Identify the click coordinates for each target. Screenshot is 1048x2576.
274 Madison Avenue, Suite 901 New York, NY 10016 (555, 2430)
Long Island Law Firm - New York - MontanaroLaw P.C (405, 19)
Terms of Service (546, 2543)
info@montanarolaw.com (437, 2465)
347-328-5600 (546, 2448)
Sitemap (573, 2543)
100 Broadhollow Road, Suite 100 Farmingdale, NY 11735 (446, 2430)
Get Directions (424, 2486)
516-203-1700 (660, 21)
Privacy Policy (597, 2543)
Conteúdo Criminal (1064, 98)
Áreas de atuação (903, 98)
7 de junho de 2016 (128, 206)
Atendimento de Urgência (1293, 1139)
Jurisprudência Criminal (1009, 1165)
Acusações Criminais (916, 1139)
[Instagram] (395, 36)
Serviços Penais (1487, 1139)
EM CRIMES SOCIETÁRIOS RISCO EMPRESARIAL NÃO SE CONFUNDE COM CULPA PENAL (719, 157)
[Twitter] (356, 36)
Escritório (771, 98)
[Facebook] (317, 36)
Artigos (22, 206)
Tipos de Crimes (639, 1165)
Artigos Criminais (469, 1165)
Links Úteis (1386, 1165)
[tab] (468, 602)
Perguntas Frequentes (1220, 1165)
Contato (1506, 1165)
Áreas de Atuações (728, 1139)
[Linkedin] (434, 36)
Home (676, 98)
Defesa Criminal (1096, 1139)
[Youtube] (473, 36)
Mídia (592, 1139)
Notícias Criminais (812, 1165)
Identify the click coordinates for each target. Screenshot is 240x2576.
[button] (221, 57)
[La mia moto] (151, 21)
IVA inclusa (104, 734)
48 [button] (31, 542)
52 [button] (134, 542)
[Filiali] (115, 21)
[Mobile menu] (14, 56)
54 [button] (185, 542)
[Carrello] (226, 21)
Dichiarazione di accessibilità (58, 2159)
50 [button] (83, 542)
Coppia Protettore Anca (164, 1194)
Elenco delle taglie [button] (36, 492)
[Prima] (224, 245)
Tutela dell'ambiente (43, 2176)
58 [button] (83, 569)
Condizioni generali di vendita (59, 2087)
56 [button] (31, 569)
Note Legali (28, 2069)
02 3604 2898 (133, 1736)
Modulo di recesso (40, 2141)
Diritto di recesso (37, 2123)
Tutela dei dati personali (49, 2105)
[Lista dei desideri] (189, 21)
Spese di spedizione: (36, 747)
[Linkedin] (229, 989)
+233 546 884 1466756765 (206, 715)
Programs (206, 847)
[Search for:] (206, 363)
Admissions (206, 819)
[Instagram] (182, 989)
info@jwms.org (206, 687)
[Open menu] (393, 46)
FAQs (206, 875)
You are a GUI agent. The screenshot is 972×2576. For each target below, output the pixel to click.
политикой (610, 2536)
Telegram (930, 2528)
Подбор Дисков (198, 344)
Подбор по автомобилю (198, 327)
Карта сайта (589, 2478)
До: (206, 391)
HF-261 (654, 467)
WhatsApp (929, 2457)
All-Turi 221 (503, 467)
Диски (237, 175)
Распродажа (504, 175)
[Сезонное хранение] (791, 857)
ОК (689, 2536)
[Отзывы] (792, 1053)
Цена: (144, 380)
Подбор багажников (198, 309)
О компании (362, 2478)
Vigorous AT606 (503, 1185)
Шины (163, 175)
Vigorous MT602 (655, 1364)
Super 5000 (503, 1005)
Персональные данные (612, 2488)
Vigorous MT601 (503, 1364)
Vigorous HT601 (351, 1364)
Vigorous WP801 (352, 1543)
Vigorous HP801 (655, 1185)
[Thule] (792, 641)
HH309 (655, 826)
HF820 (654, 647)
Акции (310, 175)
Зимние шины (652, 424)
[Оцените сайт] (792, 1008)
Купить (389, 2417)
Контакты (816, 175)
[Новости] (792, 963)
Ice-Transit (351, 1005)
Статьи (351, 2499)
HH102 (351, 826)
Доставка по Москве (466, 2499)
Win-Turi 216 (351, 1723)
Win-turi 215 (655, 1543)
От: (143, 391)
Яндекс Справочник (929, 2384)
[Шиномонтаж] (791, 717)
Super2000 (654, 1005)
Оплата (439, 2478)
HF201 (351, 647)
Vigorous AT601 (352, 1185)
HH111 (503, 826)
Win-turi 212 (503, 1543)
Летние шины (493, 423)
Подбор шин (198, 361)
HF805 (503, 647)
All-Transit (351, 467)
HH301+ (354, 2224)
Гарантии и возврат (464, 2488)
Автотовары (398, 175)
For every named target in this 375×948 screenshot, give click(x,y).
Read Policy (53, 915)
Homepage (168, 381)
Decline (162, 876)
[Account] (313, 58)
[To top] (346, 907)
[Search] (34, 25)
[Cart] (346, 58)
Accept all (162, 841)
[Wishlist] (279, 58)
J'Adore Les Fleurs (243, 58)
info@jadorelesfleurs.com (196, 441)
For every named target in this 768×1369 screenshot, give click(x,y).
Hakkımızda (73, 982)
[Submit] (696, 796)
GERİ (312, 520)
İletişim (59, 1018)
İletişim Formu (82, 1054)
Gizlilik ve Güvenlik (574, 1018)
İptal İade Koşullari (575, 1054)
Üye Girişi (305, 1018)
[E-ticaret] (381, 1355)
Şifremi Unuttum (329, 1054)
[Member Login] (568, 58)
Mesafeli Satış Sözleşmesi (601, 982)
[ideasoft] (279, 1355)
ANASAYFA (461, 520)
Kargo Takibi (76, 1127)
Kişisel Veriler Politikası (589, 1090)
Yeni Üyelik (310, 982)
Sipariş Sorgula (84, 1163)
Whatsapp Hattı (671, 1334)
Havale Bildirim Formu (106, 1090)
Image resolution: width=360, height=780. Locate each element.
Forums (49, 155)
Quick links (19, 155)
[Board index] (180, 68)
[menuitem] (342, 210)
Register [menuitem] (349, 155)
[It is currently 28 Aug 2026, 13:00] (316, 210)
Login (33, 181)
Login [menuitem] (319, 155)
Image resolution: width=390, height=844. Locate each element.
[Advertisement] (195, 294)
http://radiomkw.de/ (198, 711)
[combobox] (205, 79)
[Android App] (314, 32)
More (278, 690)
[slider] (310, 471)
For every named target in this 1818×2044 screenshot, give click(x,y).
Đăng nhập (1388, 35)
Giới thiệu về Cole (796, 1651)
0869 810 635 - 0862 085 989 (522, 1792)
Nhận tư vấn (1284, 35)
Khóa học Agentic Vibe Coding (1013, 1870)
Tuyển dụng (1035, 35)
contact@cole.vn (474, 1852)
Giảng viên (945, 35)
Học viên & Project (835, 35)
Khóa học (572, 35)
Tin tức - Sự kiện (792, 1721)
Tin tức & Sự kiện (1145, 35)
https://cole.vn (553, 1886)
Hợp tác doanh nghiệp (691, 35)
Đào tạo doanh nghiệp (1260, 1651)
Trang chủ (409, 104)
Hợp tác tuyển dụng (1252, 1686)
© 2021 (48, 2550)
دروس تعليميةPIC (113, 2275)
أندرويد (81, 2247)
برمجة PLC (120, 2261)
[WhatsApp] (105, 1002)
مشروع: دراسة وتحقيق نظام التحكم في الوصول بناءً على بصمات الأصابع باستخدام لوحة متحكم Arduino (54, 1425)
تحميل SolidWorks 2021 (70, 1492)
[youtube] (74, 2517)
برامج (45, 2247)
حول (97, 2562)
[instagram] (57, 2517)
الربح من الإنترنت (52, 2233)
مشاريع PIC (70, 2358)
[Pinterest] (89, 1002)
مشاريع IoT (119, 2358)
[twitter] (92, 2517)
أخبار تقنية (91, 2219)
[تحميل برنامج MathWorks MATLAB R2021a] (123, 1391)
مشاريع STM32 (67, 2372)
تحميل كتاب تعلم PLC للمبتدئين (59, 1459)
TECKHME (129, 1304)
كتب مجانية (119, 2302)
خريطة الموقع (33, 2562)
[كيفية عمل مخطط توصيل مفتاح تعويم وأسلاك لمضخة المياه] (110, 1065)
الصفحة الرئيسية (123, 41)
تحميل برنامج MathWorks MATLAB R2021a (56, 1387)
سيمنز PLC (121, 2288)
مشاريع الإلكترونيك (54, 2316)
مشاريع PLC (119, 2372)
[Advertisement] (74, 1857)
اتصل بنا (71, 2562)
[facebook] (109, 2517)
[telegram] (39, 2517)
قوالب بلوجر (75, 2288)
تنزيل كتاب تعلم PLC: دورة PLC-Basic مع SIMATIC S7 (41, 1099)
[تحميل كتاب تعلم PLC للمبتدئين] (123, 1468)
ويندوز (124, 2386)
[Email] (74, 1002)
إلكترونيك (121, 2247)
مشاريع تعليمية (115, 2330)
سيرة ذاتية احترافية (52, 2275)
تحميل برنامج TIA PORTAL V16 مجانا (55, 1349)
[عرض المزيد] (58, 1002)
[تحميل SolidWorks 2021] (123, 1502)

_____

**INSTRUCTIONS FOR THE TASK**
Copy out only the lines above from the one with "[instagram] (57, 2517)" to the one with "[Advertisement] (74, 1857)", inclusive, exactly as they stand.

**RESPONSE TO THIS EXERCISE**
[instagram] (57, 2517)
الربح من الإنترنت (52, 2233)
مشاريع PIC (70, 2358)
[Pinterest] (89, 1002)
مشاريع IoT (119, 2358)
[twitter] (92, 2517)
أخبار تقنية (91, 2219)
[تحميل برنامج MathWorks MATLAB R2021a] (123, 1391)
مشاريع STM32 (67, 2372)
تحميل كتاب تعلم PLC للمبتدئين (59, 1459)
TECKHME (129, 1304)
كتب مجانية (119, 2302)
خريطة الموقع (33, 2562)
[كيفية عمل مخطط توصيل مفتاح تعويم وأسلاك لمضخة المياه] (110, 1065)
الصفحة الرئيسية (123, 41)
تحميل برنامج MathWorks MATLAB R2021a (56, 1387)
سيمنز PLC (121, 2288)
مشاريع الإلكترونيك (54, 2316)
مشاريع PLC (119, 2372)
[Advertisement] (74, 1857)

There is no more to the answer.